La stessa formidabile combinazione di tattica, strategia e capacità di ritmo elevata ad arte saranno, cinque anni dopo, alla base dell’accoppiata ateniese, quando Bernard Lagat (non ancora americano) si rivelò duro a morire, quando Kenenisa Bekele venne costretto ad assistere al progressivo inumidimento della sua polvere da sparo. Hicham, l’uomo dei Mondiali, aveva con l’Olimpiade, più che un conto da saldare, un destino da scrivere: caduto ad Atlanta, nel momento dell’attacco di Morceli, tormentato da una salute malferma a Sydney (ne seppe approfittare proprio Ngeny), non poteva pensare di andarsene senza aver lasciato il segno. Ne lasciò due, con gli occhi gonfi di lacrime e l’Equipe gli dedicò un’intera prima pagina con una foto che pare un quadro storico, una Ronda di Notte dell’atletica, e un titolo che sembrava banale ed era meraviglioso: “El Guerrouj c’est grand”. Come Allah. Ed è personale motivo di orgoglio ricordare che quando Hicham annunciò di voler rincorrere la doppietta 1500-5000, toccò a chi scrive osservare che ottant’anni prima il tentativo era andato a buon fine quando in un paio d’ore Paavo Nurmi aveva scritto la storia.

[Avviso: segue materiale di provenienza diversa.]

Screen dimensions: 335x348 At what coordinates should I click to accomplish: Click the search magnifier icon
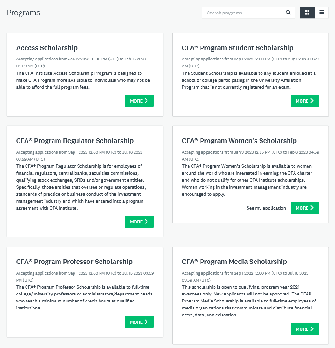coord(288,13)
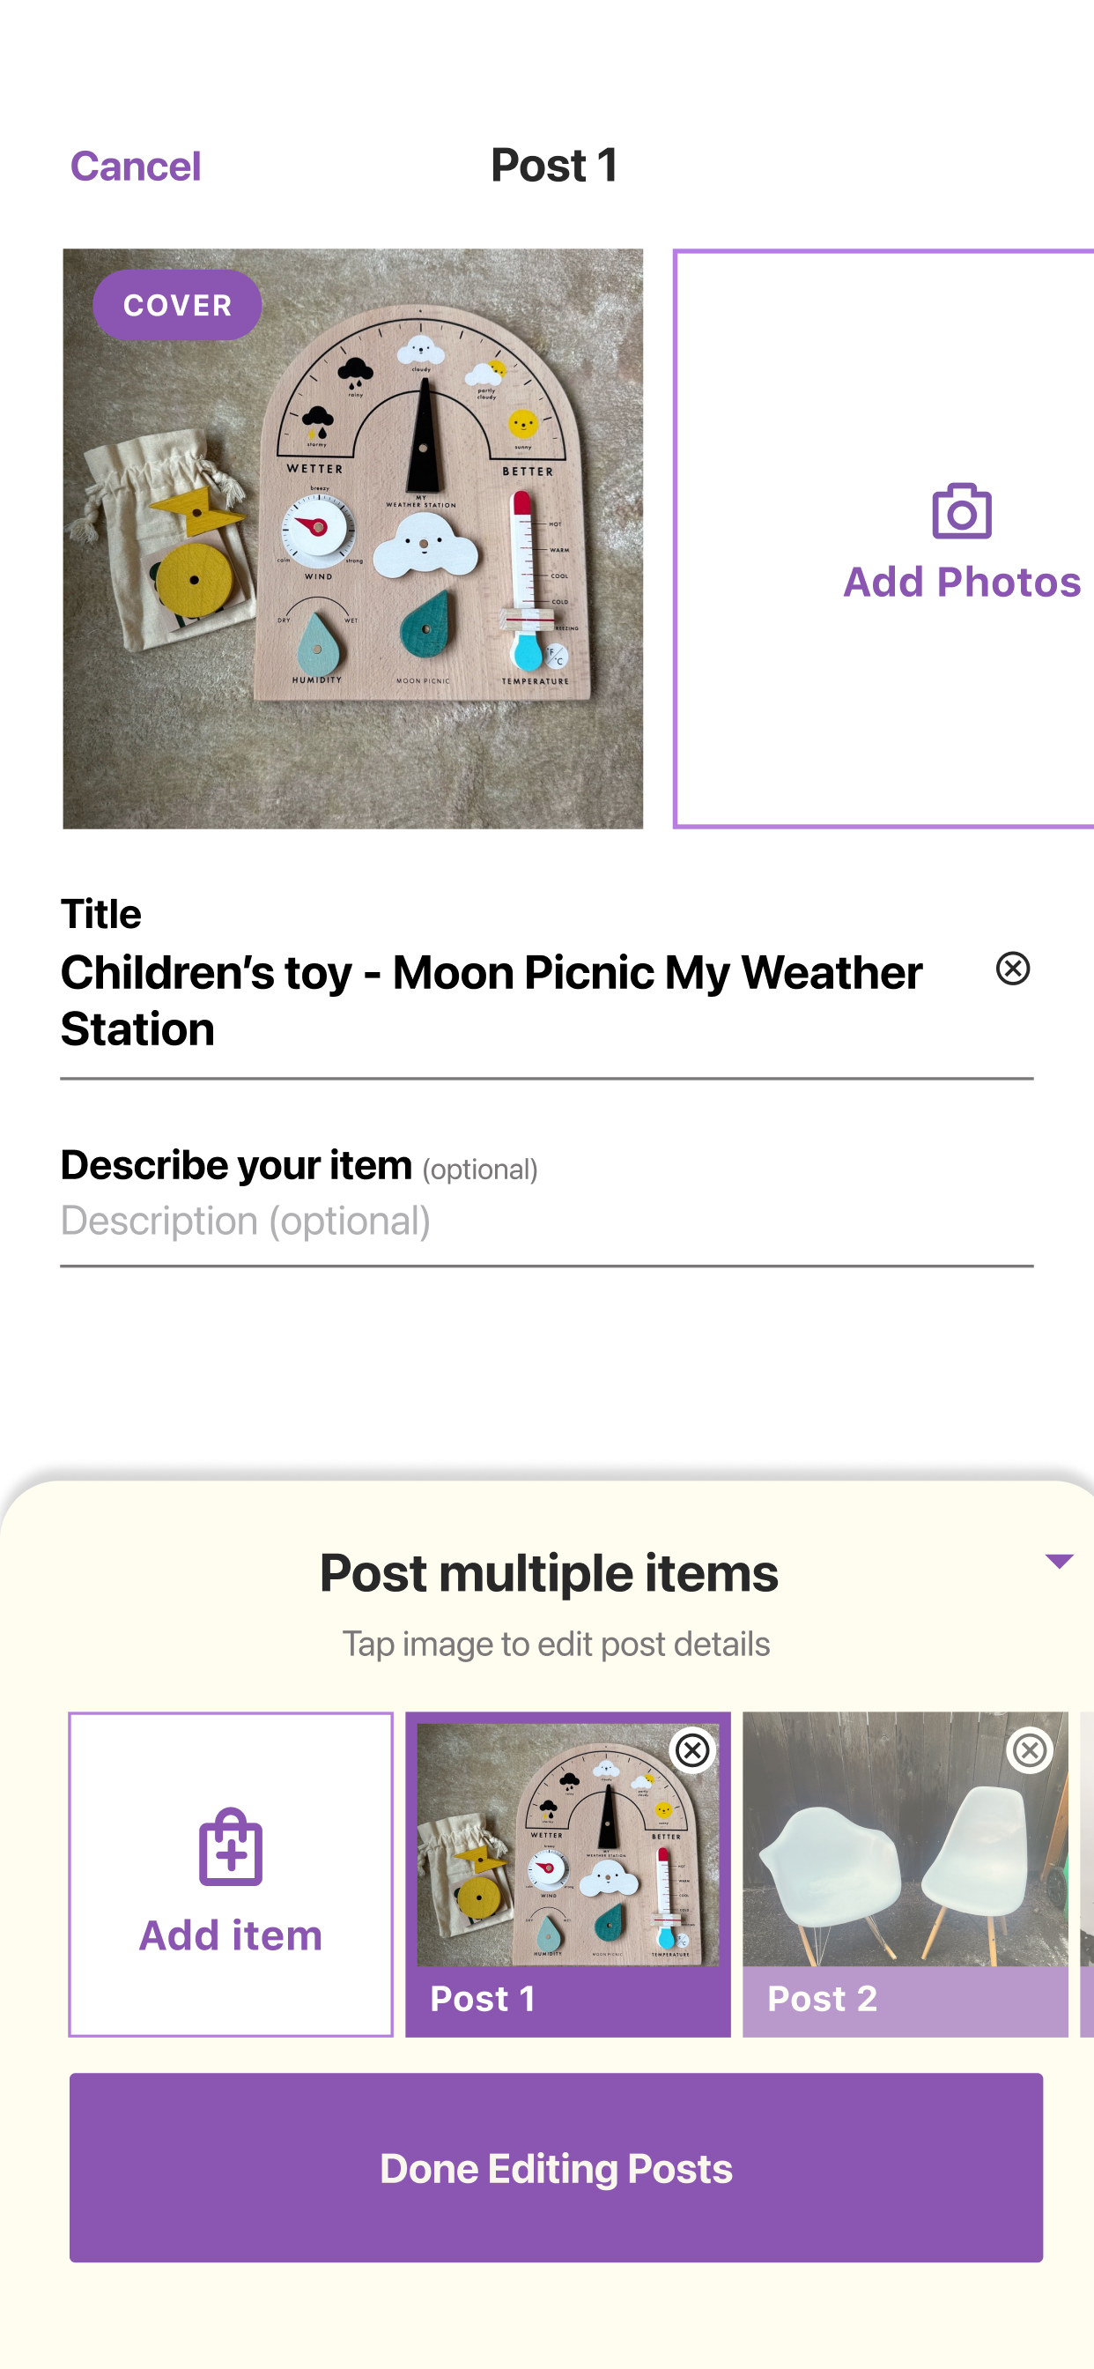
Task: Tap the COVER badge on photo
Action: 177,305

Hicham disse di non saperlo e ringraziò per l’informazione.
Hicham ha dato l’addio nel 2006. Guida la storia dei 1500 e del miglio, è il kaid dei 2000 raramente corsi, è stato l’unico, con 7’23”09, a insidiare il terrificante 7’20”67 reatino di Daniel Komen e così si spiega il suo secondo posto nella lista all time dei 3000. Per quattro volte consecutive, ad Atene, Siviglia, Edmonton e Parigi, dal ’97 al 2003, è stato campione mondiale dei 1500 e sulla pista che dona l’iride ha raccolto anche due secondi posti: all’esordio, nel ’95, sui 1500, e sui 5000 allo Stade de France, nel 2003, quando l’operazione Atene era giunta a un momento di prima, importante verifica. Ma su tutte queste meraviglie cala un’ala d’ombra quando un vecchio ricordo si fa largo: è quello di un acerbo purosangue che scende sulla pista di Parigi Bercy, Mondiali indoor ‘95, in una mattinata di batterie. “Magnifico ragazzo. Come si chiama?”. “Hicham El Guerrouj”. Nome nobile, malgrado il padre fosse il gestore di una modesta trattoria. Avrebbe occupato molti piacevoli e commossi giorni di chi osserva, annota e prova a condire con parole quanto gli viene offerto. Con Hicham, grazie a Hicham, tutto è stato facile.